OPINION:
Many conservatives and Tea Party activists seem to think electing a sufficiently large number of principled candidates to Congress will be enough to cut spending substantially. History suggests that such cuts would be modest at best and far from what is necessary.
Real fiscal restraint requires changing the rules of the game. To reverse the continuing cascade of political favors, we need a strong spending limit to force politicians to make hard choices - think of it as “cap-and-trade” for politicians.
Spending is out of control because of the vast number of policies that provide concentrated benefits to a small number of well-organized special interests by imposing diffuse costs on a large, unorganized taxpaying public. Often unified by a common source of livelihood, these group find it worthwhile to organize, provide political contributions and hire well-connected Washington lobbyists.

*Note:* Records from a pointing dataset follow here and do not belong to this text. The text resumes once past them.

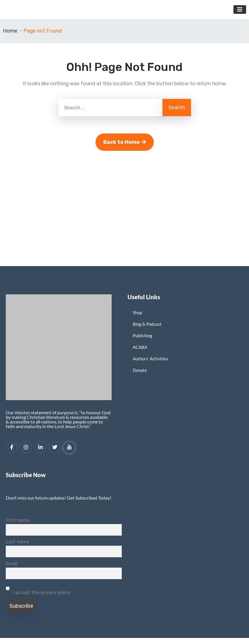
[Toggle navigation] (240, 10)
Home (10, 31)
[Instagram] (26, 447)
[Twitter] (55, 447)
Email (12, 564)
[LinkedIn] (40, 447)
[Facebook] (12, 447)
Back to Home (125, 142)
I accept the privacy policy (38, 589)
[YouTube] (69, 448)
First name (18, 520)
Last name (17, 542)
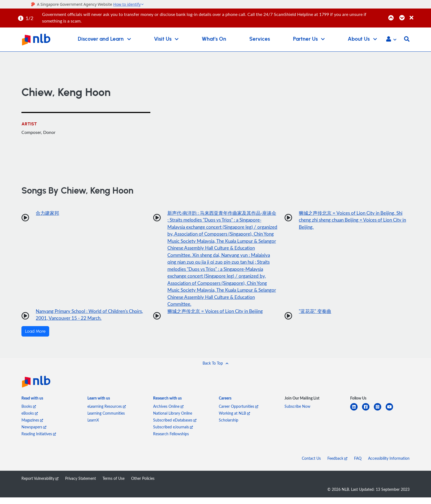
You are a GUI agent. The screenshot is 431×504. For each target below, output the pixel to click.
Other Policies (143, 485)
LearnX (93, 426)
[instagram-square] (380, 417)
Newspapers (34, 433)
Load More (35, 338)
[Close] (419, 15)
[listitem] (32, 406)
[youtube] (391, 417)
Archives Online (168, 413)
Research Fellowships (171, 440)
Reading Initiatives (39, 440)
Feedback (337, 465)
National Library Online (173, 420)
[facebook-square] (368, 417)
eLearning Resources (107, 413)
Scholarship (228, 426)
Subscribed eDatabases (175, 426)
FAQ (358, 465)
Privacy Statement (81, 485)
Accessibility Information (389, 465)
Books (29, 413)
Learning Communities (106, 420)
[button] (391, 40)
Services (259, 39)
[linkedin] (356, 417)
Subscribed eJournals (173, 433)
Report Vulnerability (40, 485)
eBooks (30, 420)
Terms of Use (114, 485)
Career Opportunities (239, 413)
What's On (214, 39)
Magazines (32, 426)
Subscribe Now (297, 413)
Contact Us (311, 465)
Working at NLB (234, 420)
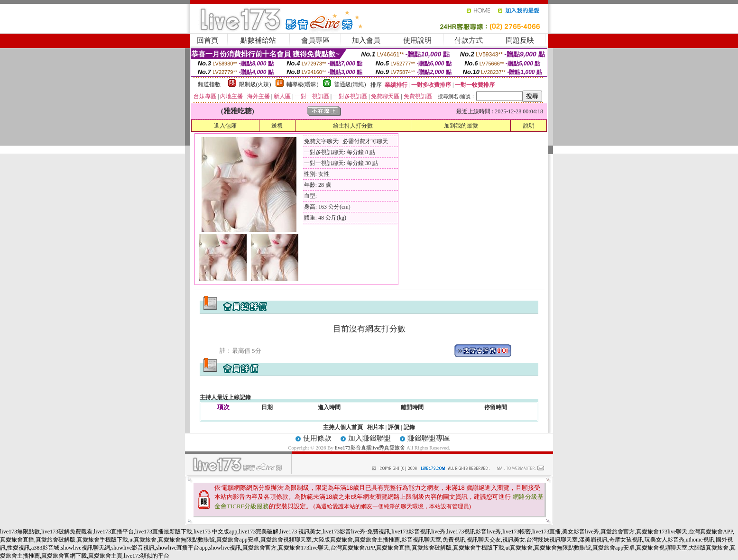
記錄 (409, 427)
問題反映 (520, 40)
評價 (394, 427)
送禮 (277, 126)
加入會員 (366, 40)
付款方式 (469, 40)
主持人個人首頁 (343, 427)
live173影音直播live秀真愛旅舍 (370, 448)
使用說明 (417, 40)
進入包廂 (225, 126)
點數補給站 (258, 40)
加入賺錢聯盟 (369, 438)
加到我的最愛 (461, 126)
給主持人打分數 (353, 126)
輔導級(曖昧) (303, 84)
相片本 (376, 427)
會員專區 (315, 40)
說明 (529, 126)
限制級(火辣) (255, 84)
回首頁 (207, 40)
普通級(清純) (350, 84)
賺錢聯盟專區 (429, 438)
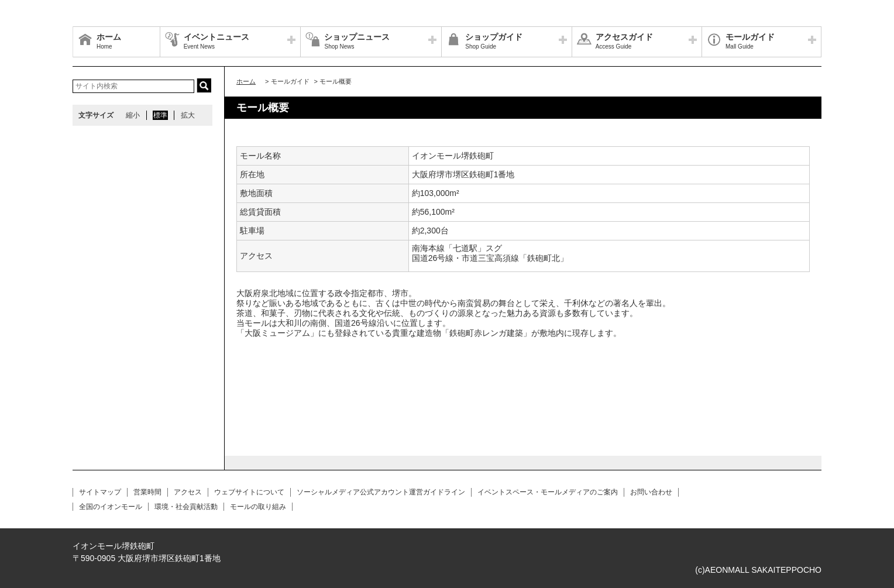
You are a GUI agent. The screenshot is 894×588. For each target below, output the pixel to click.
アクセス (188, 492)
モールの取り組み (258, 507)
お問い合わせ (651, 492)
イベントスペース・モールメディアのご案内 (548, 492)
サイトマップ (100, 492)
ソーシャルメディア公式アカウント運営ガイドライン (381, 492)
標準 (160, 115)
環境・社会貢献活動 (186, 507)
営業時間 (147, 492)
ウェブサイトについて (249, 492)
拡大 (188, 115)
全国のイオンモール (111, 507)
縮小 (133, 115)
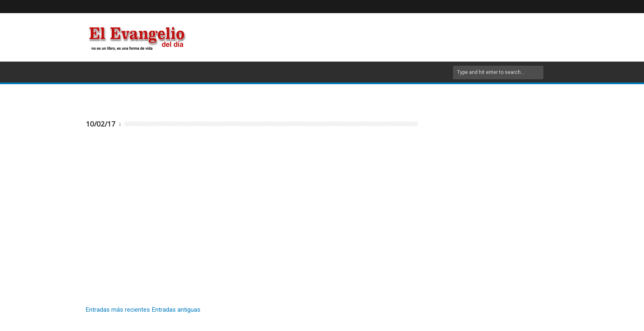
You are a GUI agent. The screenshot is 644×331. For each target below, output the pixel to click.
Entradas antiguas (176, 310)
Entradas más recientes (118, 310)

Regular taxpayers, however, rarely, if ever, organize to create countervailing pressure. Today’s Tea Party movement is the exception to the rule, but if history is any guide, Tea Partiers’ activism is likely to dwindle over time. Although the total costs of regulation and redistribution add up to a significant taxpayer burden, each program may cost just a few dollars or less by itself. Going after particular special-interest preferences simply isn’t worth the small savings to the average citizen.
Because of these dynamics, taking on any major special interest - say, defense contractors, public-sector unions or health care providers - is extremely difficult for elected officials. Without going after the big beneficiaries of state redistribution, however, efforts to eliminate the deficit will stall and the fiscal crisis will not be avoided.
Elected officials need political cover to make difficult choices that upset entrenched interests. The bigger the challenge, the more politicians’ options must appear to be constrained in order to provide the necessary cover.
One promising option is to set spending limits, perhaps including limits on taxation. Spending limits can tie government outlays to some percentage of gross domestic product or, even better, limit federal budget growth to inflation plus population growth. Spending limits can smooth spending over the business cycle better than annual balanced budgets, allowing moderate deficits during recessions but surpluses otherwise, all while putting downward pressure on the fiscal burden of government over the long haul.
This approach requires politicians to spend within the means available to them. The shameful process of burdening future generations with the costs of today’s political favors would end, making the cost of government activities more transparent to citizens. Confronting the reality of public burdens and benefits, taxpayers are likely to prefer reducing the size and scope of the state.
It also would help politicians learn to say no to lobbyists. When a special tax break or direct spending favors one group over another and future taxpayers bear the consequence, it’s too easy for politicians to shrug and go along. But a limited budget means special interests have to compete with each other for a piece of government pie. If the game of political favors is zero-sum, the increased difficulty of obtaining goodies through the political process will discourage lobbyists and politicians alike from seeking to trade favors. In other words, as the benefits to the political class decrease and the costs increase, less political favoritism will take place.
Over the longer term, as the discretionary budget becomes squeezed by rising entitlement costs and the pressure of budget limits, elected officials would be forced to find offsets - special tax breaks or low-value spending - in order to focus resources on higher-priority programs. They might even consider entitlement reforms or re-evaluate America’s costly approach to foreign affairs. Members of Congress finally would have a strong incentive to root out waste, fraud and abuse and to pursue good-government reforms such as streamlining bureaucracy, returning issues such as education and criminal justice to the states and privatizing financial black holes such as federal lands, Amtrak, the Postal Service and so on.
Rather than taking on special interests one at a time, fiscal limits provide an indirect approach that requires politicians to prioritize among their pet projects. The core functions of government and those most important to the voters at large would have a major advantage over those with narrow bases of support.
Constitutional fiscal constraints are necessary to restore fiscal responsibility and reduce special-interest tax-and-spend favors. Budget limits are the first crucial step to restoring America’s confidence in a government for the people rather than one captured by special interests. Instead of pursuing piecemeal and possibly tenuous reforms, the energy of the Tea Partiers and an attentive American electorate is best spent on structural reforms that permanently establish fiscal discipline.
Kurt Couchman is a Washington economist.